Glas: Cocktail-Schale (Coupette)
Garnitur: keine
Hinweis: Dieses Rezept schildert die normale Zubereitung des Cocktails, die mit Schall veränderte „Supersonic“-Version lässt sich nur im Labor (oder bei entsprechenden Frequenzgeräten – benötigt werden 20 Megahertz – auch daheim) herstellen. Dafür vier Minuten den fertig gemixten Drink „beschallen“ und erst dann das Öl aufbringen.

Nice Try
Kan Zuo, The Sign Lounge, Wien
Rezept für 10 Portionen
40 cl Courvoisier VSOP
15 cl weißer Traubensaft
15 cl roter Traubensaft
15 cl Verjus
10 cl Veilchenlikör (Horvath’s Spezereyen)

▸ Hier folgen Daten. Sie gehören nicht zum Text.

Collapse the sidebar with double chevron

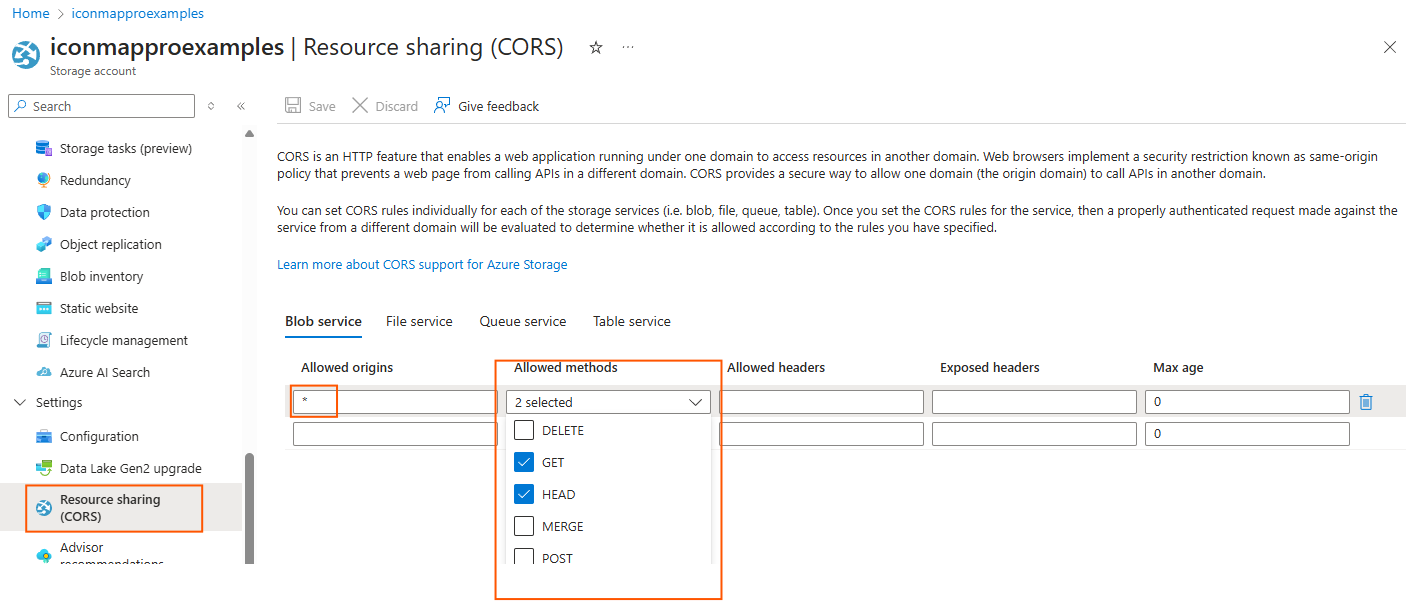click(241, 106)
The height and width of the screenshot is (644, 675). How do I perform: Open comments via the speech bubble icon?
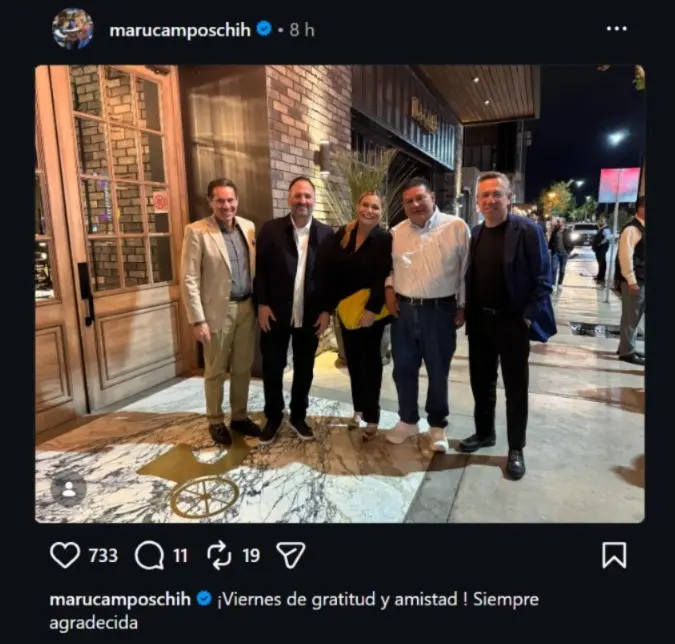pyautogui.click(x=149, y=555)
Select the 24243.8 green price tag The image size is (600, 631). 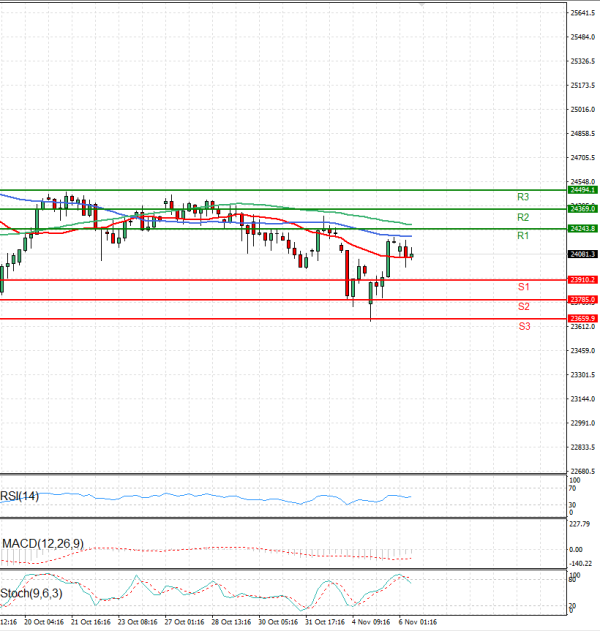(x=582, y=229)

30 Spritzer (dashes) Dr. Adam ­Elmegirabs „Dandelion and Burdock Bitters“
Glas: Champagner-Kelch
Garnitur: Eisbrocken
Zubereitung: Alle Zutaten ins Soda Siphon hineingeben, mindestens eine Stunde gut kühlen, dann mit zwei Soda-Kapseln karbonisieren und für mindestens eine weitere Stunde sehr gut gekühlt „setzen lassen“, damit die Kohlensäure in den Drink geht und er kalt bleibt. Dann in den Champagner-Kelch geben und mit einem Eisbrocken dekorieren.

Oxydised Negroni
Rémy Savage, Little Red Door, Paris
3 cl Star of Bombay
3 cl Campari
3 cl „Spontan-Oxidation”
Glas: Tumbler
Garnitur: Olive
Zubereitung: Alle Zutaten in einem Rührglas auf Eis kalt rühren. Auf einem großen Eisball ins Gästeglas abseihen und mit Olive garniert servieren.